Defining more new processes
So now we can build a disease process from scratch. This is the
simplest way of defining a new process, as a direct sub-class of
CompartmentedModel
, but there are two other ways we might use
instead:
By adding compartments to an existing model
By adding state to an existing model
By computing extra results
By composing processes together
Each of these starting points has subtleties, and we’ll explore all but the last here. (The last is the subject of the next chapter.)

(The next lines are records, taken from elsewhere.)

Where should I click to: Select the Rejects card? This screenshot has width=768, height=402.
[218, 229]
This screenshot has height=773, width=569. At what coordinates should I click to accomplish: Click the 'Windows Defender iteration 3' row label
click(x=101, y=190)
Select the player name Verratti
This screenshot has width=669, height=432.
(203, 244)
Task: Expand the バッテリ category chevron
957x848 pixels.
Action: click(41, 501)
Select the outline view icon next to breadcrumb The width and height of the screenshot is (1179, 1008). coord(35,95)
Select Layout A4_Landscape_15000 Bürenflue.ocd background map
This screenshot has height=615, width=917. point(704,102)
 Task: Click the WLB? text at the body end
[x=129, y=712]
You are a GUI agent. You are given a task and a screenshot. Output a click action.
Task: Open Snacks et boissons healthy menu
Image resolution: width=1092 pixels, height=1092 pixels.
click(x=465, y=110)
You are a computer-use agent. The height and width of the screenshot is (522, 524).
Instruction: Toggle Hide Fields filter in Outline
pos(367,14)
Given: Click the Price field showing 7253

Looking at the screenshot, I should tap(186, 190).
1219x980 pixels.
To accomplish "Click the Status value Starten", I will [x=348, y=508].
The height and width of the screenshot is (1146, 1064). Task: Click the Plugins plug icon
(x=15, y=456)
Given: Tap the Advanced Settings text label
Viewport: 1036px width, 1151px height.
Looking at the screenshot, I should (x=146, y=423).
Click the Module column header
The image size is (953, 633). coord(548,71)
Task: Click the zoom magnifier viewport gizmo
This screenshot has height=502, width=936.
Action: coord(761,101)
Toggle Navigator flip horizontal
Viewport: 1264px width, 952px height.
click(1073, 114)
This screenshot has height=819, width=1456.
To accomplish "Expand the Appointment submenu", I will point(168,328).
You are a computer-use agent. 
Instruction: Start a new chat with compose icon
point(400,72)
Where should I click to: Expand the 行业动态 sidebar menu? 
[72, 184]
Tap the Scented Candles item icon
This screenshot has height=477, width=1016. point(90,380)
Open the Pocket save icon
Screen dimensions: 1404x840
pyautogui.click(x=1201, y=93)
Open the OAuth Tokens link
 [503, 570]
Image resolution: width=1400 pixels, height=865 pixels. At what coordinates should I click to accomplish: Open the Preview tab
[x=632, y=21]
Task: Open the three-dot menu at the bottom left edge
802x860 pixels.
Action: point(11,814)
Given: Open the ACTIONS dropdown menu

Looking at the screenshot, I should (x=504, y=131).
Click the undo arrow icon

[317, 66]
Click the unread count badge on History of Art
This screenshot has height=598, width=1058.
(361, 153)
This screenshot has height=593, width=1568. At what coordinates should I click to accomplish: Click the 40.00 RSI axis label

(In exceptional circumstances one might need to avoid the process
hierarchy entirely and create new kinds of experiment. This can be
done by sub-classing NetworkExperiment
.)
New compartmented models
A new disease model is easy to build, as we saw,
especially if you have a description of it in terms of
compartments. It’s usually just a matter of overriding
Process.build()
to define the new compartments and add
appropriate rules for each event, and then define a
event function implementing the actions of each.
Adding more compartments
Let’s consider a variant of SIR called SIRS, where someone can become
susceptible again after some time. (This models diseases where the
immunity given by infection is time-bounded.) Again, we’ll define a
slightly simplied version of epydemic
’s built-in SIRS
process.
For SIRS we need to add three things to SIR:
another parameter, the probability of becoming susceptible again;
a locus tracking the R nodes so they can be the target of re-susceptibility events; and
the code for this event.
We can bring these three elements together in a sub-class:
class SIRS(SIR):
# Extra model parameter
P_RESUSCEPT = 'pResuscept' #: Parameter for probability of losing immunity
# Event name
RESUSCEPT = 'RS' #: Compartment/event name for returning to susceptible.
def __init__(self):
super().__init__()
def build(self, params):
super().build(params)
# add components needed for SIRS
pResuscept = params[self.P_RESUSCEPT]
self.trackNodesInCompartment(self.REMOVED)
self.addEventPerElement(self.REMOVED, pResuscept, self.resuscept, self.RESUSCEPT)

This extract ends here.